Autoencoder


By Prof. Seungchul Lee
http://iai.postech.ac.kr/
Industrial AI Lab at POSTECH

Table of Contents

0. Video Lectures

In [1]:
%%html 
<center><iframe src="https://www.youtube.com/embed/KU6SLiDjoX8?rel=0" 
width="560" height="315" frameborder="0" allowfullscreen></iframe></center>

1. Unsupervised Learning


Definition

  • Unsupervised learning refers to most attempts to extract information from a distribution that do not require human labor to annotate example
  • Main task is to find the 'best' representation of the data

Dimension Reduction

  • Attempt to compress as much information as possible in a smaller representation
  • Preserve as much information as possible while obeying some constraint aimed at keeping the representation simpler

2. Autoencoders

It is like 'deep learning version' of unsupervised learning.

Definition

  • An autoencoder is a neural network that is trained to attempt to copy its input to its output
  • The network consists of two parts: an encoder and a decoder that produce a reconstruction

Encoder and Decoder

  • Encoder function : $z = f(x)$
  • Decoder function : $x = g(z)$
  • We learn to set $g\left(f(x)\right) = x$





3. Autoencoder with TensorFlow

  • MNIST example
  • Use only (1, 5, 6) digits to visualize in 2-D


In [1]:
import os
os.environ["CUDA_DEVICE_ORDER"]="PCI_BUS_ID"
os.environ["CUDA_VISIBLE_DEVICES"]="0"
In [2]:
import numpy as np
import matplotlib.pyplot as plt
import tensorflow as tf
%matplotlib inline
In [3]:
# Load Data

mnist = tf.keras.datasets.mnist
(x_train, y_train), (x_test, y_test) = mnist.load_data()
x_train = x_train.reshape((x_train.shape[0],28*28)) / 255
x_test = x_test.reshape((x_test.shape[0],28*28)) / 255
In [4]:
# Use Only 1,5,6 Digits to Visualize

train_idx1 = np.array(np.where(y_train == 1))
train_idx5 = np.array(np.where(y_train == 5))
train_idx6 = np.array(np.where(y_train == 6))
train_idx = np.sort(np.concatenate((train_idx1, train_idx5, train_idx6), axis= None))

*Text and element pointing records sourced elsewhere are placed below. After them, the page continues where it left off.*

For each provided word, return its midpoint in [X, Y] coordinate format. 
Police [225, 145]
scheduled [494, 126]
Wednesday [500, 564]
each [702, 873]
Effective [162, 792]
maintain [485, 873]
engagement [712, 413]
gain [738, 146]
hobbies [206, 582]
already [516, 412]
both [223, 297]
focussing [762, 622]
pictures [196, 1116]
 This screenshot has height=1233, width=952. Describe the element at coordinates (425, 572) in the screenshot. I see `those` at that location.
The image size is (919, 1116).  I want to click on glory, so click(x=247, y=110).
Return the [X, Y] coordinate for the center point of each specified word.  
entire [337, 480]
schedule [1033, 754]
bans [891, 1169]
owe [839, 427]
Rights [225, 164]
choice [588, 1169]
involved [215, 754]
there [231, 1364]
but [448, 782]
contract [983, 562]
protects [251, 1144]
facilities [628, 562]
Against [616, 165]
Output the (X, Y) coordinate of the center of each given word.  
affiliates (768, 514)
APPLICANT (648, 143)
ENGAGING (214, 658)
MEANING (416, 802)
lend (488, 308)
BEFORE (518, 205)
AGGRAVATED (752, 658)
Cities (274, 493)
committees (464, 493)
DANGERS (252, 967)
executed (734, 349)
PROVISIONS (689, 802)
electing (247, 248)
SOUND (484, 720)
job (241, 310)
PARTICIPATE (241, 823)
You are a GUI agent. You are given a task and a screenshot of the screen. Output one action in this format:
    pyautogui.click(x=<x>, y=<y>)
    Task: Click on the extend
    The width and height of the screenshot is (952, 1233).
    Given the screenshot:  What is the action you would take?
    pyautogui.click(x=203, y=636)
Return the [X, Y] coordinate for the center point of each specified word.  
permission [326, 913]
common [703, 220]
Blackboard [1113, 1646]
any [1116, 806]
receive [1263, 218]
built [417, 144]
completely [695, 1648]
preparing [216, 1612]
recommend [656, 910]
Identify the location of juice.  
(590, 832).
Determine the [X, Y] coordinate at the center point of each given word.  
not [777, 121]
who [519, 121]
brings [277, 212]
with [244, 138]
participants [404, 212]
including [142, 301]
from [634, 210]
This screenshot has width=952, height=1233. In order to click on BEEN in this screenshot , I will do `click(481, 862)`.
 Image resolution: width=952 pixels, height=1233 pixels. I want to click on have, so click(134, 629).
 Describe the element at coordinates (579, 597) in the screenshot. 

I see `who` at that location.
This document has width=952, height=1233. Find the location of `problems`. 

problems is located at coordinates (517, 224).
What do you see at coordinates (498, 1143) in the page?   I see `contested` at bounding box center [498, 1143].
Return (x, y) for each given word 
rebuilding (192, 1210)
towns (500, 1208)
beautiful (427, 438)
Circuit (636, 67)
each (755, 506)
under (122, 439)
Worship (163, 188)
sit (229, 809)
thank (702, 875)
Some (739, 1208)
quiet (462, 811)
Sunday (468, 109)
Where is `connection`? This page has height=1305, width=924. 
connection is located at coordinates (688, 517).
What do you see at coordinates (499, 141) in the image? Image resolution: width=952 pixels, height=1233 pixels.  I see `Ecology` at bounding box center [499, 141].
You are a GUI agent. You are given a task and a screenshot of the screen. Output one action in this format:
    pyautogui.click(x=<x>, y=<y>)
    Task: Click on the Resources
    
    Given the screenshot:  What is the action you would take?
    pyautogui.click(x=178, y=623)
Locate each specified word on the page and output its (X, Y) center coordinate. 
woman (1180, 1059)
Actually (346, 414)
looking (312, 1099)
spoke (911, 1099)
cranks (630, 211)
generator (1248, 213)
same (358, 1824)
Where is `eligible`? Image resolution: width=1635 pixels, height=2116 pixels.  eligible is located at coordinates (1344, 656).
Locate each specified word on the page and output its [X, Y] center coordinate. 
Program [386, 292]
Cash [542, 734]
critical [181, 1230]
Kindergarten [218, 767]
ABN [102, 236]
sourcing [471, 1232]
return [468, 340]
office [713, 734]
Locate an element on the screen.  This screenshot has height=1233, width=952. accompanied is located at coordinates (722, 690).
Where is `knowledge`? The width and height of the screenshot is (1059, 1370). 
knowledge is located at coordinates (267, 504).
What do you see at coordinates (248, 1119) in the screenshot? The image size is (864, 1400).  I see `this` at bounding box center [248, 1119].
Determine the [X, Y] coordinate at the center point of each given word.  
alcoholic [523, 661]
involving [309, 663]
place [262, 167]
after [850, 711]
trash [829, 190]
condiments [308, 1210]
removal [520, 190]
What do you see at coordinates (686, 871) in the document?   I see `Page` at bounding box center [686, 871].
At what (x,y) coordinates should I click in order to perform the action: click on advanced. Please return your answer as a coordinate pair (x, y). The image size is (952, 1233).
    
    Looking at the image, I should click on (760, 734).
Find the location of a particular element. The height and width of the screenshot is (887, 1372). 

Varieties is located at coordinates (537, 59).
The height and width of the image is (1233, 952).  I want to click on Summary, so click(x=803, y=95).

test_idx1 = np.array(np.where(y_test == 1))
test_idx5 = np.array(np.where(y_test == 5))
test_idx6 = np.array(np.where(y_test == 6))
test_idx = np.sort(np.concatenate((test_idx1, test_idx5, test_idx6), axis= None))

train_imgs = x_train[train_idx]
train_labels = y_train[train_idx]
test_imgs = x_test[test_idx]
test_labels = y_test[test_idx]
n_train = train_imgs.shape[0]
n_test = test_imgs.shape[0]

print ("The number of training images : {}, shape : {}".format(n_train, train_imgs.shape))
print ("The number of testing images : {}, shape : {}".format(n_test, test_imgs.shape))
The number of training images : 18081, shape : (18081, 784)
The number of testing images : 2985, shape : (2985, 784)

3.1. Define a Structure of an Autoencoder

  • Input shape and latent variable shape
  • Encoder shape
  • Decoder shape


In [5]:
# Define Structure

# Encoder Structure
encoder = tf.keras.models.Sequential([
    tf.keras.layers.Dense(500, activation = 'relu', input_shape = (28*28,)),
    tf.keras.layers.Dense(300, activation = 'relu'),
    tf.keras.layers.Dense(2, activation = None)
    ])

# Decoder Structure
decoder = tf.keras.models.Sequential([
    tf.keras.layers.Dense(300, activation = 'relu', input_shape = (2,)),
    tf.keras.layers.Dense(500, activation = 'relu'),
    tf.keras.layers.Dense(28*28, activation = None)
    ])

# Autoencoder = Encoder + Decoder
autoencoder = tf.keras.models.Sequential([encoder, decoder])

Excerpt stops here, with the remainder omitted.